#### INPUT DATA:
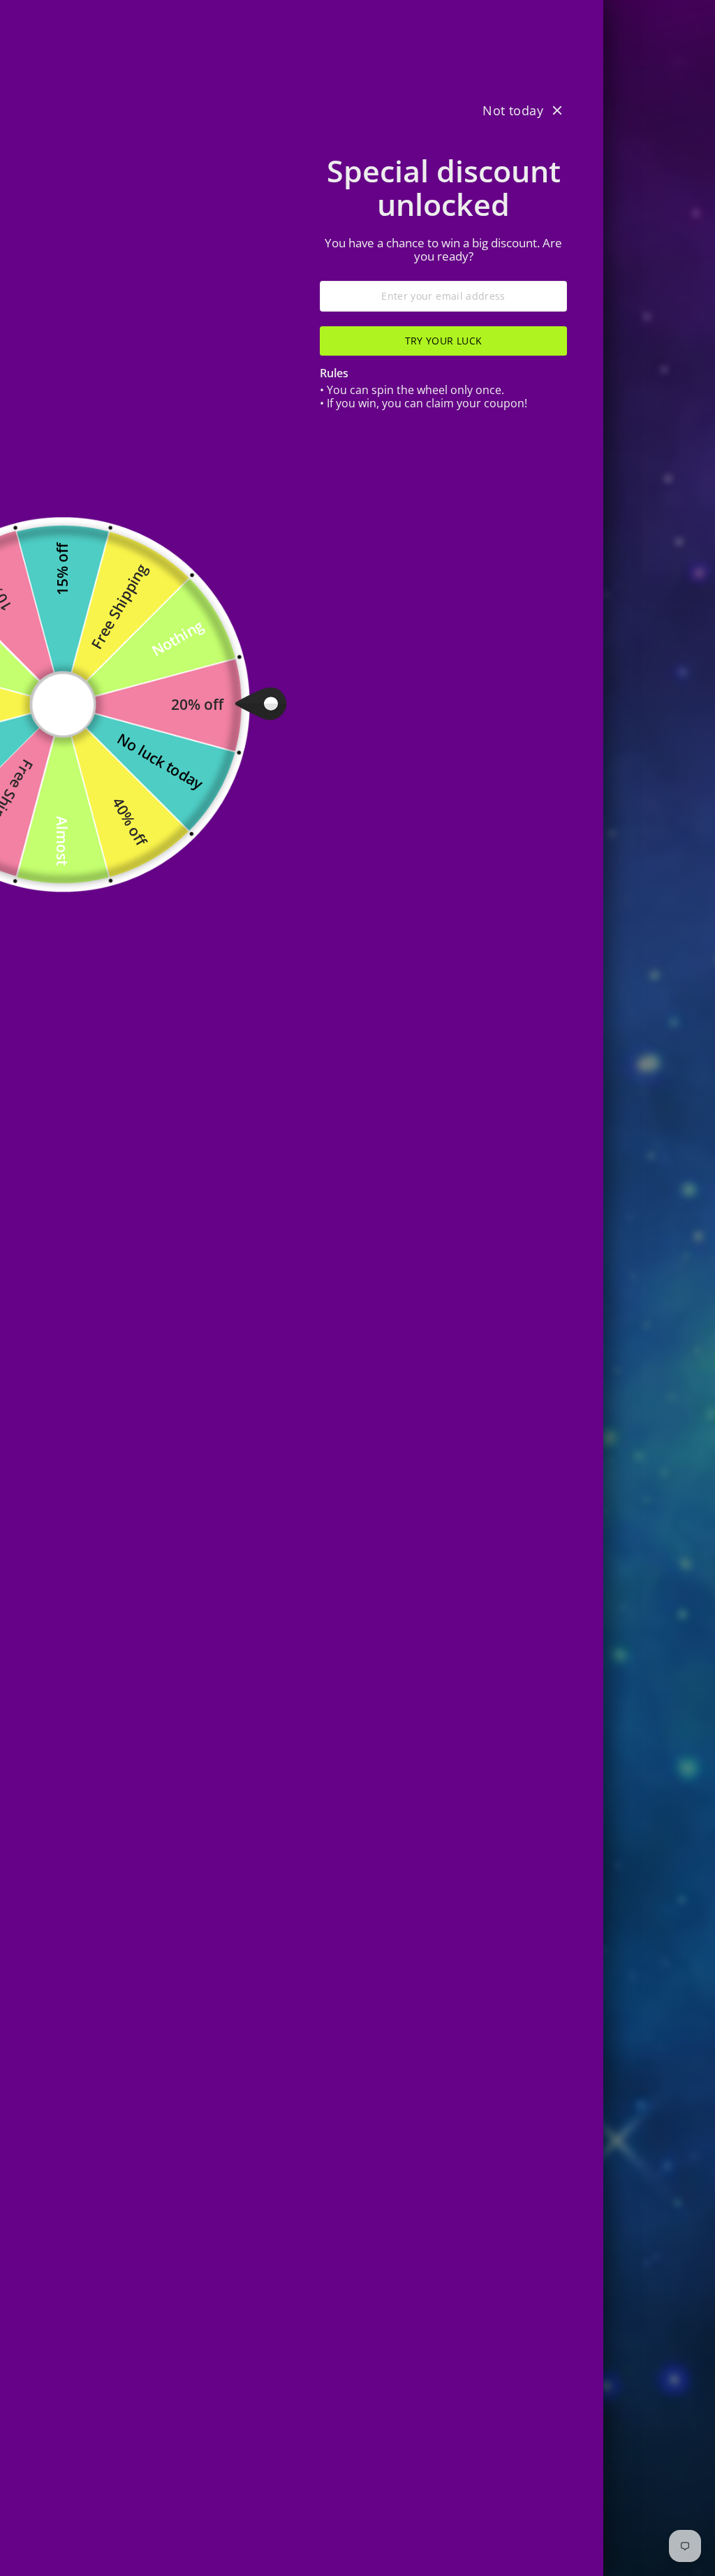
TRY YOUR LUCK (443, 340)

==

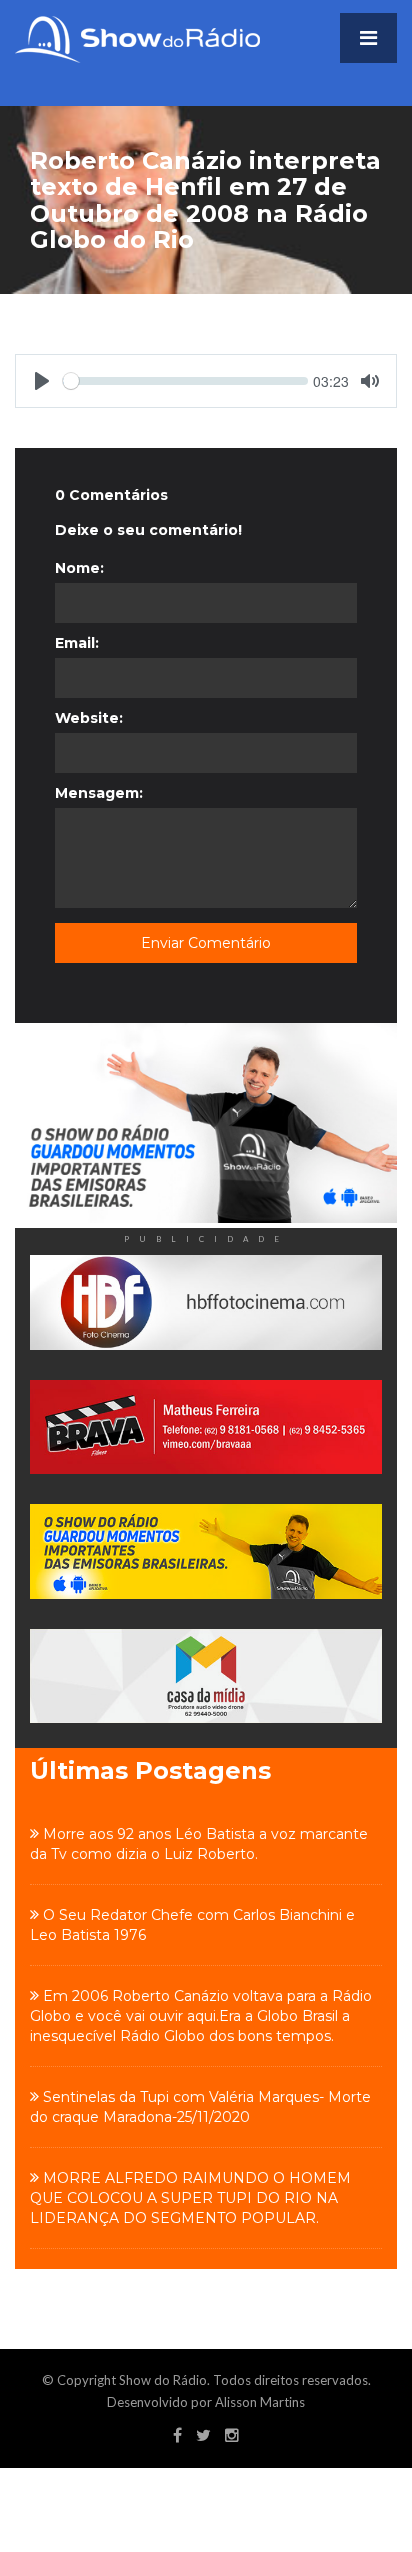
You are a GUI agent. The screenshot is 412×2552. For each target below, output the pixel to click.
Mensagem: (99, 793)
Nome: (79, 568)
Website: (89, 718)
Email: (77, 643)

#### INSTRUCTIONS TO FOLLOW:
Above are the records. Copy the lines beginning at the one that has "You are a GUI" and ending with the one that has "Email: (77, 643)", unchanged.

#### ANSWER TO THE EXERCISE:
You are a GUI agent. The screenshot is 412×2552. For each target below, output the pixel to click.
Mensagem: (99, 793)
Nome: (79, 568)
Website: (89, 718)
Email: (77, 643)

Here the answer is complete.